The commandment not to make images couldn’t have been a ban on all images, because later in the Old Testament God told Moses to fashion a bronze serpent on a staff for the people to look to for salvation (cf. Numbers 21:8). Then when he gave instructions for the tabernacle, God told Moses to weave images of angels into the curtains (cf. Exodus 26:1) and to fashion two golden cherubim to be placed on the lid of the Ark of the Covenant (cf. Exodus 25:18).
The debate over whether Christians should use images in worship goes back a long way. The first Christians used images in worship. You can find mosaics and paintings of Jesus and the saints in catacombs and churches dating from Roman times.
Then around the middle of the 8th century, the debate started. The Greek word “icon” means “image” and a group of Christians started to object to the use of icons in worship. About fifty years before this, some groups of Christians were influenced by two heresies — Monophysitism, which lessened the physical side of Jesus’ nature, and Manicheanism, which taught that the physical world was evil. Both errors treated physical things as inferior, so it’s easy to see how this thinking made people suspicious of physical things like icons and statues.
The controversy erupted into violence. The Empress sent her storm troops to invade churches and destroy all religious artwork in God’s name. The defenders of icons were outraged. There were riots among the people while the theologians exchanged tracts and lobbied the Pope. For over one hundred years the quarrel raged back and forth.
A theologian called John of Damascus was one of the most influential writers on the subject. He argued that material images of holy things were acceptable because God clothed himself in matter when he took human form in Jesus. Indeed in Colossians 1:15, Paul calls Jesus, “the image of the unseen God.”
Before the incarnation no images of God were allowed because we were waiting for the ultimate icon of God — the man Christ Jesus. Now that God has given us his true image in Christ, the images we make simply reflect back to him.
Therefore, our images of Christ remind us of Jesus and our images of the saints remind us that they were living images of Jesus Christ in the world.
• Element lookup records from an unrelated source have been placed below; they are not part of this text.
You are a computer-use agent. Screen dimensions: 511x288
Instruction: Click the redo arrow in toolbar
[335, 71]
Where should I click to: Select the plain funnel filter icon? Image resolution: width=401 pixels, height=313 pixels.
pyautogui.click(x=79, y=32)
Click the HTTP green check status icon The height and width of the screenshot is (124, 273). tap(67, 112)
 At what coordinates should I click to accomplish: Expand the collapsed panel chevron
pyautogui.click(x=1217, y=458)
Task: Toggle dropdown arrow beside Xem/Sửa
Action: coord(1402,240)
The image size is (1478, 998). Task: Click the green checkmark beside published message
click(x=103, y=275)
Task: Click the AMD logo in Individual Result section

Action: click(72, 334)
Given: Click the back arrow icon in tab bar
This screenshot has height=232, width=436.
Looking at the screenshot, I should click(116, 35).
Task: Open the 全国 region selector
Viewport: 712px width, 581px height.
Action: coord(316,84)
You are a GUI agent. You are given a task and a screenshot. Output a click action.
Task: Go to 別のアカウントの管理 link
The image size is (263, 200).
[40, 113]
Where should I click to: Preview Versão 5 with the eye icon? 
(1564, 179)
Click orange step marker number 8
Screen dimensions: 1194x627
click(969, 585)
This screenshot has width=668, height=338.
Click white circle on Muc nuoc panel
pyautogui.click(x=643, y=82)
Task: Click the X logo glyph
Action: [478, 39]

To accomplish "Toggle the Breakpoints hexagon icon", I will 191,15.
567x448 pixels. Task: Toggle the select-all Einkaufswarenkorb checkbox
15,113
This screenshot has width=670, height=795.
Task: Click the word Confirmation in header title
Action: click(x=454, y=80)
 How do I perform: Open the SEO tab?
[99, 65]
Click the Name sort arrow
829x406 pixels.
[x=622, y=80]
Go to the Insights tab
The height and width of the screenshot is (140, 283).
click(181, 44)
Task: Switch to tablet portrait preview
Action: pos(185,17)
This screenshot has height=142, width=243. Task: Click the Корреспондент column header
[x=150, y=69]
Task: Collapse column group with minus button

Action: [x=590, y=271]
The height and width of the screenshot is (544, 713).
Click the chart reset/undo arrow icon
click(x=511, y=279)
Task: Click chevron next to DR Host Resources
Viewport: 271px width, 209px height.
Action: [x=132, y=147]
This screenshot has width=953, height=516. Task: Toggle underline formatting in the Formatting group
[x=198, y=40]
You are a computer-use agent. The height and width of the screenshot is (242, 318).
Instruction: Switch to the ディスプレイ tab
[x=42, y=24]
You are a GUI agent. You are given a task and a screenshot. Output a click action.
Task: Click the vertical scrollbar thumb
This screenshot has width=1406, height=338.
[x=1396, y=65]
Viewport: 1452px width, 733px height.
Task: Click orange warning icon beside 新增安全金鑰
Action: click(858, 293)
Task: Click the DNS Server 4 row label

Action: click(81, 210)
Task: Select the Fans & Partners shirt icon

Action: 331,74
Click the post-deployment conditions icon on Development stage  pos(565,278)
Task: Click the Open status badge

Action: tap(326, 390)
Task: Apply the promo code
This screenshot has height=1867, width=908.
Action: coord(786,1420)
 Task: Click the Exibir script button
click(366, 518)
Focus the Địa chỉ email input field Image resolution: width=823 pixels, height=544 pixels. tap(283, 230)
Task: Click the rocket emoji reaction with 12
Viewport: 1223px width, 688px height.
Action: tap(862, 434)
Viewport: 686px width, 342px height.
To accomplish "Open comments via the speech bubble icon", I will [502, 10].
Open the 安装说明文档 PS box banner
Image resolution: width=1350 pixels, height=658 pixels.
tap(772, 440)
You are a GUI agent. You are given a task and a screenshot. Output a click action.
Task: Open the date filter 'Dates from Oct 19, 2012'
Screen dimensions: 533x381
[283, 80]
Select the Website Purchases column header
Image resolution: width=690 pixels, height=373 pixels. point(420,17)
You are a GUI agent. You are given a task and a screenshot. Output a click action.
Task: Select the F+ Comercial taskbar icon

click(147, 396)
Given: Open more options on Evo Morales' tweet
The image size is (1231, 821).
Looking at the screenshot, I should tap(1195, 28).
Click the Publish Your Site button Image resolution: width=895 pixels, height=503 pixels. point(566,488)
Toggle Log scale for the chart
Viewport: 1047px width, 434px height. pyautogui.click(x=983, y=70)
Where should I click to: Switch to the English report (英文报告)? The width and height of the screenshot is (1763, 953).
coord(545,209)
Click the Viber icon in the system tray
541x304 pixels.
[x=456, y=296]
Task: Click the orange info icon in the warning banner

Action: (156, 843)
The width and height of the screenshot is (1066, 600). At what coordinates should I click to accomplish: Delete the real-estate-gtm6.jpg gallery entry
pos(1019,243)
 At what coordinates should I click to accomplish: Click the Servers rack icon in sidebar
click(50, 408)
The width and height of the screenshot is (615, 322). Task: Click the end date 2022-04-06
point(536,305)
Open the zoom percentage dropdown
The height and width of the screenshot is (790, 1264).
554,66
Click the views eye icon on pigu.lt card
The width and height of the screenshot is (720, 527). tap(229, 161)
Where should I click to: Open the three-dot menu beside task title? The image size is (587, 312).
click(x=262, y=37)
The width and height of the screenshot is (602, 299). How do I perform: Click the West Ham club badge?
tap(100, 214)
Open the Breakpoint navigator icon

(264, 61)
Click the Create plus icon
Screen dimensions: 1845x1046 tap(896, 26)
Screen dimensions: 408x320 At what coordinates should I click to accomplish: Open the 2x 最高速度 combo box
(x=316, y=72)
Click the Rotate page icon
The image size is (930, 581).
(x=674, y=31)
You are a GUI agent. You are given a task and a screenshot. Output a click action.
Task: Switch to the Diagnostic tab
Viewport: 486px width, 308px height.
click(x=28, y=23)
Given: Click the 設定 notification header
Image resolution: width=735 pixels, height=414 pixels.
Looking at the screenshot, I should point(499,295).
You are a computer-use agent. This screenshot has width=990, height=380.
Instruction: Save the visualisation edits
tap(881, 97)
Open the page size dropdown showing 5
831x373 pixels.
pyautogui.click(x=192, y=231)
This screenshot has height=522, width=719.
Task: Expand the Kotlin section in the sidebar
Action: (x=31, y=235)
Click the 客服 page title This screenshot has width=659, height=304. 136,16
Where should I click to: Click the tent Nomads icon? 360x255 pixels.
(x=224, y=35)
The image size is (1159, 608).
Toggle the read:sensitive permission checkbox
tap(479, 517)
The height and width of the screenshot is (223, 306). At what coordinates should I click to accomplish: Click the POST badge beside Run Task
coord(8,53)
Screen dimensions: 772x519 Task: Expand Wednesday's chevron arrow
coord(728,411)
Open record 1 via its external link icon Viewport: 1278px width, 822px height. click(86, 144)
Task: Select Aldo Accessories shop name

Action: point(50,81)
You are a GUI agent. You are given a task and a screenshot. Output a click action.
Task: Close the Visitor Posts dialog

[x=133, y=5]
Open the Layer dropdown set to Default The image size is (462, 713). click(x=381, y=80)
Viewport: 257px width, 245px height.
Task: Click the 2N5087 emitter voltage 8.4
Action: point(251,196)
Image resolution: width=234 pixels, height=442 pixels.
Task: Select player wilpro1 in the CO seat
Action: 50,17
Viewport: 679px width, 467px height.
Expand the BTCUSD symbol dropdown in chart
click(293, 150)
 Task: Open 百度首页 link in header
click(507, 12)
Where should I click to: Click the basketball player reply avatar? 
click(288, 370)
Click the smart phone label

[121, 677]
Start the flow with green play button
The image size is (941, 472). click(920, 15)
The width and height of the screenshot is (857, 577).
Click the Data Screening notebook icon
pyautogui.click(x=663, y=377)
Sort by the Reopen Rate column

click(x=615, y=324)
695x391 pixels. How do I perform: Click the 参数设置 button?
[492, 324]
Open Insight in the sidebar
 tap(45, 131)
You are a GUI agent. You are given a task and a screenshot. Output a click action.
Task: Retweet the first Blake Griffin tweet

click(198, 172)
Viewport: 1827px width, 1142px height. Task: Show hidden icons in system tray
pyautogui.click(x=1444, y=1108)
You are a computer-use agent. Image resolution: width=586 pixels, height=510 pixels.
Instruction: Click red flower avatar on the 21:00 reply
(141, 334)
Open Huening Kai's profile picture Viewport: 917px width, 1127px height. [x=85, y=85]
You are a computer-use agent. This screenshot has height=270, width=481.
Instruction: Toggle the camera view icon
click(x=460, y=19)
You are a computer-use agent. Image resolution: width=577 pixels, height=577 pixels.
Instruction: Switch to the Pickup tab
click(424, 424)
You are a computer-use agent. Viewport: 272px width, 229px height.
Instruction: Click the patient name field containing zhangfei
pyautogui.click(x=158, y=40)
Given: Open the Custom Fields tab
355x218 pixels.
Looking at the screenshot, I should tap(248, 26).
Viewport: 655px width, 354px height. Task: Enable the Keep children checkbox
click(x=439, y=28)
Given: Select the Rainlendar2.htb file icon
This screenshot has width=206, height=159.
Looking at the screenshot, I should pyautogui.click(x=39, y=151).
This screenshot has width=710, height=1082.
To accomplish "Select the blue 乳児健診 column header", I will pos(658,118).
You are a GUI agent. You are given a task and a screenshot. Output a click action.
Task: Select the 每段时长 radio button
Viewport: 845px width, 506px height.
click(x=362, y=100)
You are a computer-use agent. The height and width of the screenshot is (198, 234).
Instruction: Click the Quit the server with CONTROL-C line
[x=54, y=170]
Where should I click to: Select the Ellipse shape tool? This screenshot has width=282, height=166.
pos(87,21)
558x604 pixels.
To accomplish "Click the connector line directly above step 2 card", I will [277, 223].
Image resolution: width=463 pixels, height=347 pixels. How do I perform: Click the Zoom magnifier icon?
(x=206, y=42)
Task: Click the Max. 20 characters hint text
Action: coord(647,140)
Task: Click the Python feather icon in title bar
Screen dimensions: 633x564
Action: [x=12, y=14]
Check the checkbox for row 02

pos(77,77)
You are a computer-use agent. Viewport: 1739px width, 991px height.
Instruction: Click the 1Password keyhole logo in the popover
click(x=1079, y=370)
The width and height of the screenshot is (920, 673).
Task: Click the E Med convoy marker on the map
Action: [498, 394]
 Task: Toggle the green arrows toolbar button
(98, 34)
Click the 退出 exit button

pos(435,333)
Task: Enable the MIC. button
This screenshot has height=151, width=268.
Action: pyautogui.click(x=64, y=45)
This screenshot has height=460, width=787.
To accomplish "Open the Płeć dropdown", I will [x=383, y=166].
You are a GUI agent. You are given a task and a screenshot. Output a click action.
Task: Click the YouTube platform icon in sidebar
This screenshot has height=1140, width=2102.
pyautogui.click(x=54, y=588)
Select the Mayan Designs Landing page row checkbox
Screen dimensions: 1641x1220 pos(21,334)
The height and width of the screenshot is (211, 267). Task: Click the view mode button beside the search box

In other words, we use physical images to remind us that Jesus was a physical image of God and that we are meant to be his icons in the world.
This highlights the difference between pagan idols and Catholic images. A pagan idol is always an image of a demon. The pagan image functions like a channel or physical host for the demonic spirit. In contrast, a Catholic image is simply a representation of a real Christian person like Jesus, Mary, Joseph, or one of the saints — not a demon, but a real person who has been transformed by God’s grace to reveal God’s glory.
Maybe some simple Catholic people do pay too much attention to images. But abuses should never undo right uses. From the eighth century Catholics have been aware of the problems, but we haven’t seen fit to reject the physical side of life.
Because God took on this material world in Jesus, we continue to use material things in our worship. Because he is the creator God, and we are made in his image, we fashion material things into images which reflect his glory. So images, when used properly, become physical pointers to Christ — the image of the unseen God, the one by whom God created the physical world, and by whom all physical things consist.